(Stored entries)
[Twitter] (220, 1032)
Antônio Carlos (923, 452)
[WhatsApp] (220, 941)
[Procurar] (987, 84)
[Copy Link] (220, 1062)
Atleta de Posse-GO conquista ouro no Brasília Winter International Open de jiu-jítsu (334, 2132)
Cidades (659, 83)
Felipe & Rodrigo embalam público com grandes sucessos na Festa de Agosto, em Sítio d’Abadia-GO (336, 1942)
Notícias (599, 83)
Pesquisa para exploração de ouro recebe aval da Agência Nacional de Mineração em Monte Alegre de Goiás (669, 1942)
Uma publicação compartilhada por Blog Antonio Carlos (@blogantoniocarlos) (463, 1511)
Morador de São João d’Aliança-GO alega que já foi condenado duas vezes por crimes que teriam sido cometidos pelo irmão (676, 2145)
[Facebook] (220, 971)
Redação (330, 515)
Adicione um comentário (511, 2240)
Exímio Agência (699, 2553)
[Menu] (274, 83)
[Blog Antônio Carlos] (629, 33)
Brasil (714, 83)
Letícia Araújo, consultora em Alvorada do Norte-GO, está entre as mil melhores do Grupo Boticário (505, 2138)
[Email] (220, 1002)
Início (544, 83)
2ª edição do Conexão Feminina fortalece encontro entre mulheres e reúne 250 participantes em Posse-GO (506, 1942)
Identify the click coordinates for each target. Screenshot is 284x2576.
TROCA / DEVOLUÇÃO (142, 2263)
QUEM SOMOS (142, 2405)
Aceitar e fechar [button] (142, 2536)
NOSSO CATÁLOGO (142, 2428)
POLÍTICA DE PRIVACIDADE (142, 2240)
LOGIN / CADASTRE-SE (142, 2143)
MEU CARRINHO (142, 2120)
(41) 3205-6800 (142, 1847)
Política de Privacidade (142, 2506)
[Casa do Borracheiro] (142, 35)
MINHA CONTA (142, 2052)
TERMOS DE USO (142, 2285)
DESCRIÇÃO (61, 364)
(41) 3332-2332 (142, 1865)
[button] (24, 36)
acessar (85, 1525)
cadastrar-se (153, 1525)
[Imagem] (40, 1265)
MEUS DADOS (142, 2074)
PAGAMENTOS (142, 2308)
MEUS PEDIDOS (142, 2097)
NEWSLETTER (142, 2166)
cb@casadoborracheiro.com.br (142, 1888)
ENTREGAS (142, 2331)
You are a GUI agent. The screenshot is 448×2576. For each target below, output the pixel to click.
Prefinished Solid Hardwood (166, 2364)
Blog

__Instructions for the task__
Set down, exactly and only, the lines running from the one holding "PAGAMENTOS (142, 2308)" through the end of the records above, both ends included.

__Answer to this exercise__
PAGAMENTOS (142, 2308)
MEUS PEDIDOS (142, 2097)
NEWSLETTER (142, 2166)
cb@casadoborracheiro.com.br (142, 1888)
ENTREGAS (142, 2331)
You are a GUI agent. The screenshot is 448×2576. For each target below, output the pixel to click.
Prefinished Solid Hardwood (166, 2364)
Blog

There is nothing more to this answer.